╭─ DATA FOR THIS TASK

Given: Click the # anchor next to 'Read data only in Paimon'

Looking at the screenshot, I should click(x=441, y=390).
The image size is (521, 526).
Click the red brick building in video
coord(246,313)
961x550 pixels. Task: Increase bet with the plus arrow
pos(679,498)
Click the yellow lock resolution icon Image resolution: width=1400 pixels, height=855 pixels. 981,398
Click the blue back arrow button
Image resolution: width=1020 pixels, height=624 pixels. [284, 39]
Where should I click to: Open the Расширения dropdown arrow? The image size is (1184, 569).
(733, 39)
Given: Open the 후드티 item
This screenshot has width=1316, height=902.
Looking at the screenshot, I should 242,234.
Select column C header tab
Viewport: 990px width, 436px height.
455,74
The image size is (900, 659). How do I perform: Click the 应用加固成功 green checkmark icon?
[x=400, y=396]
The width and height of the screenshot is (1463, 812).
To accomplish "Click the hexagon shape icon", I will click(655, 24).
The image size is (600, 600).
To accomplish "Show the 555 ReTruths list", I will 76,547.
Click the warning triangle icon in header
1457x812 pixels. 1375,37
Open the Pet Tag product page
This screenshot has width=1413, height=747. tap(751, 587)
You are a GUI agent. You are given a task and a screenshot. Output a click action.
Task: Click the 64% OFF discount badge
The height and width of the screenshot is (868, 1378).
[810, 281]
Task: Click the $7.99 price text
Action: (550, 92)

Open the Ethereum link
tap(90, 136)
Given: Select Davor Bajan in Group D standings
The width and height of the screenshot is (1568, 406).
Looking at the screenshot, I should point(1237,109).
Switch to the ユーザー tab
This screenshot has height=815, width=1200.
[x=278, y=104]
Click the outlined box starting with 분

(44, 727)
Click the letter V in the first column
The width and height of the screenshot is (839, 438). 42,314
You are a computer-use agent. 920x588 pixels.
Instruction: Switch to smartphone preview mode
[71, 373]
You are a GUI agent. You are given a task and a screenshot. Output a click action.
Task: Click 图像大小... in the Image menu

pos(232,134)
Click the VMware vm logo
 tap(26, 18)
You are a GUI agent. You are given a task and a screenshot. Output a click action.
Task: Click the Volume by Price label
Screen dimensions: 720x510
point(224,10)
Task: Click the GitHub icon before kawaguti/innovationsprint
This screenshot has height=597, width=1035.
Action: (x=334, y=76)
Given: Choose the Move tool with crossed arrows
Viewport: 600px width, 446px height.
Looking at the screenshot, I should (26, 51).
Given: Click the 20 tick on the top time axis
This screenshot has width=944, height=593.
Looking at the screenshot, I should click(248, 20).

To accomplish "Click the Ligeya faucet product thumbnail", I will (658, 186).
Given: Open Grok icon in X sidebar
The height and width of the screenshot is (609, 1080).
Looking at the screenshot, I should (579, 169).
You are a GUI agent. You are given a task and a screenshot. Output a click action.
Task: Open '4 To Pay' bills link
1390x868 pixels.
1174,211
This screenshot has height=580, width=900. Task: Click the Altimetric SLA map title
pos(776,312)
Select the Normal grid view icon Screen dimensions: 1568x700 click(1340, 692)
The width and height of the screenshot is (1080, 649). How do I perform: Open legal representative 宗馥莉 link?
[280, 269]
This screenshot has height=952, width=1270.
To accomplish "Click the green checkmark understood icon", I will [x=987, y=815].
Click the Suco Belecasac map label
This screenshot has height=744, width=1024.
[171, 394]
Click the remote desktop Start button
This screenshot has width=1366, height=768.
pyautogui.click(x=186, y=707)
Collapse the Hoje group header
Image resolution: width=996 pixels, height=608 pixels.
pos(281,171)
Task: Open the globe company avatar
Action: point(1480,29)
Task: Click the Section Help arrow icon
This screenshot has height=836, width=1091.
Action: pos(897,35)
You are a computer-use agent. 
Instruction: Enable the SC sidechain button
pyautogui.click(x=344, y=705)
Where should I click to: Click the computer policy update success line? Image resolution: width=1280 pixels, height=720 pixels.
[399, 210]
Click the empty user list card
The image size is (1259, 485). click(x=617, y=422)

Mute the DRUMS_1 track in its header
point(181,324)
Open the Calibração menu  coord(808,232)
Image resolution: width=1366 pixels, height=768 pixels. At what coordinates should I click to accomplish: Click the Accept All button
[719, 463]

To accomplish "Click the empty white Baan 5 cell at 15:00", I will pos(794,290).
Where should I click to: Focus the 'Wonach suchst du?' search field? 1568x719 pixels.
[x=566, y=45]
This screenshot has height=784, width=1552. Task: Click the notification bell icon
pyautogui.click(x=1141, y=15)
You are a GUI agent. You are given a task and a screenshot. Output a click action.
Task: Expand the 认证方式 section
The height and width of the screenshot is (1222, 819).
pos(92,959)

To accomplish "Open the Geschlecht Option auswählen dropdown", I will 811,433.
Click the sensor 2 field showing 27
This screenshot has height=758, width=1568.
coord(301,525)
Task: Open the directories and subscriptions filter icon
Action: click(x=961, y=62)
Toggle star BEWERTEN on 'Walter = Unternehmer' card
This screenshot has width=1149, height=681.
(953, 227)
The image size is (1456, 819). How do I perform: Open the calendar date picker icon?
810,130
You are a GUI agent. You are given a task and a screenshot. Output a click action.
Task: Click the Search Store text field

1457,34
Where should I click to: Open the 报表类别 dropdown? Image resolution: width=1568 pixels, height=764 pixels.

╰─

§ WHAT TO PRODUCE
Turn each line of the listing above into an item of a numbered list, omitting the blank lines.

§ FINISHED TASK
1. Given: Click the # anchor next to 'Read data only in Paimon'
2. Looking at the screenshot, I should click(x=441, y=390).
3. The image size is (521, 526).
4. Click the red brick building in video
5. coord(246,313)
6. 961x550 pixels. Task: Increase bet with the plus arrow
7. pos(679,498)
8. Click the yellow lock resolution icon Image resolution: width=1400 pixels, height=855 pixels. 981,398
9. Click the blue back arrow button
10. Image resolution: width=1020 pixels, height=624 pixels. [284, 39]
11. Where should I click to: Open the Расширения dropdown arrow? The image size is (1184, 569).
12. (733, 39)
13. Given: Open the 후드티 item
14. This screenshot has width=1316, height=902.
15. Looking at the screenshot, I should 242,234.
16. Select column C header tab
17. Viewport: 990px width, 436px height.
18. 455,74
19. The image size is (900, 659). How do I perform: Click the 应用加固成功 green checkmark icon?
20. [x=400, y=396]
21. The width and height of the screenshot is (1463, 812).
22. To accomplish "Click the hexagon shape icon", I will click(655, 24).
23. The image size is (600, 600).
24. To accomplish "Show the 555 ReTruths list", I will 76,547.
25. Click the warning triangle icon in header
26. 1457x812 pixels. 1375,37
27. Open the Pet Tag product page
28. This screenshot has width=1413, height=747. tap(751, 587)
29. You are a GUI agent. You are given a task and a screenshot. Output a click action.
30. Task: Click the 64% OFF discount badge
31. The height and width of the screenshot is (868, 1378).
32. [810, 281]
33. Task: Click the $7.99 price text
34. Action: (550, 92)
35. Open the Ethereum link
36. tap(90, 136)
37. Given: Select Davor Bajan in Group D standings
38. The width and height of the screenshot is (1568, 406).
39. Looking at the screenshot, I should point(1237,109).
40. Switch to the ユーザー tab
41. This screenshot has height=815, width=1200.
42. [x=278, y=104]
43. Click the outlined box starting with 분
44. (44, 727)
45. Click the letter V in the first column
46. The width and height of the screenshot is (839, 438). 42,314
47. You are a computer-use agent. 920x588 pixels.
48. Instruction: Switch to smartphone preview mode
49. [71, 373]
50. You are a GUI agent. You are given a task and a screenshot. Output a click action.
51. Task: Click 图像大小... in the Image menu
52. pos(232,134)
53. Click the VMware vm logo
54.  tap(26, 18)
55. You are a GUI agent. You are given a task and a screenshot. Output a click action.
56. Task: Click the Volume by Price label
57. Screen dimensions: 720x510
58. point(224,10)
59. Task: Click the GitHub icon before kawaguti/innovationsprint
60. This screenshot has height=597, width=1035.
61. Action: (x=334, y=76)
62. Given: Choose the Move tool with crossed arrows
63. Viewport: 600px width, 446px height.
64. Looking at the screenshot, I should (26, 51).
65. Given: Click the 20 tick on the top time axis
66. This screenshot has width=944, height=593.
67. Looking at the screenshot, I should click(248, 20).
68. To accomplish "Click the Ligeya faucet product thumbnail", I will (658, 186).
69. Given: Open Grok icon in X sidebar
70. The height and width of the screenshot is (609, 1080).
71. Looking at the screenshot, I should (579, 169).
72. You are a GUI agent. You are given a task and a screenshot. Output a click action.
73. Task: Open '4 To Pay' bills link
74. 1390x868 pixels.
75. 1174,211
76. This screenshot has height=580, width=900. Task: Click the Altimetric SLA map title
77. pos(776,312)
78. Select the Normal grid view icon Screen dimensions: 1568x700 click(1340, 692)
79. The width and height of the screenshot is (1080, 649). How do I perform: Open legal representative 宗馥莉 link?
80. [280, 269]
81. This screenshot has height=952, width=1270.
82. To accomplish "Click the green checkmark understood icon", I will [x=987, y=815].
83. Click the Suco Belecasac map label
84. This screenshot has height=744, width=1024.
85. [171, 394]
86. Click the remote desktop Start button
87. This screenshot has width=1366, height=768.
88. pyautogui.click(x=186, y=707)
89. Collapse the Hoje group header
90. Image resolution: width=996 pixels, height=608 pixels.
91. pos(281,171)
92. Task: Open the globe company avatar
93. Action: point(1480,29)
94. Task: Click the Section Help arrow icon
95. This screenshot has height=836, width=1091.
96. Action: pos(897,35)
97. You are a computer-use agent. 
98. Instruction: Enable the SC sidechain button
99. pyautogui.click(x=344, y=705)
100. Where should I click to: Click the computer policy update success line? Image resolution: width=1280 pixels, height=720 pixels.
101. [399, 210]
102. Click the empty user list card
103. The image size is (1259, 485). click(x=617, y=422)
104. Mute the DRUMS_1 track in its header
105. point(181,324)
106. Open the Calibração menu  coord(808,232)
107. Image resolution: width=1366 pixels, height=768 pixels. At what coordinates should I click to accomplish: Click the Accept All button
108. [719, 463]
109. To accomplish "Click the empty white Baan 5 cell at 15:00", I will pos(794,290).
110. Where should I click to: Focus the 'Wonach suchst du?' search field? 1568x719 pixels.
111. [x=566, y=45]
112. This screenshot has height=784, width=1552. Task: Click the notification bell icon
113. pyautogui.click(x=1141, y=15)
114. You are a GUI agent. You are given a task and a screenshot. Output a click action.
115. Task: Expand the 认证方式 section
116. The height and width of the screenshot is (1222, 819).
117. pos(92,959)
118. To accomplish "Open the Geschlecht Option auswählen dropdown", I will 811,433.
119. Click the sensor 2 field showing 27
120. This screenshot has height=758, width=1568.
121. coord(301,525)
122. Task: Open the directories and subscriptions filter icon
123. Action: click(x=961, y=62)
124. Toggle star BEWERTEN on 'Walter = Unternehmer' card
125. This screenshot has width=1149, height=681.
126. (953, 227)
127. The image size is (1456, 819). How do I perform: Open the calendar date picker icon?
128. 810,130
129. You are a GUI agent. You are given a task and a screenshot. Output a click action.
130. Task: Click the Search Store text field
131. 1457,34
132. Where should I click to: Open the 报表类别 dropdown? Image resolution: width=1568 pixels, height=764 pixels.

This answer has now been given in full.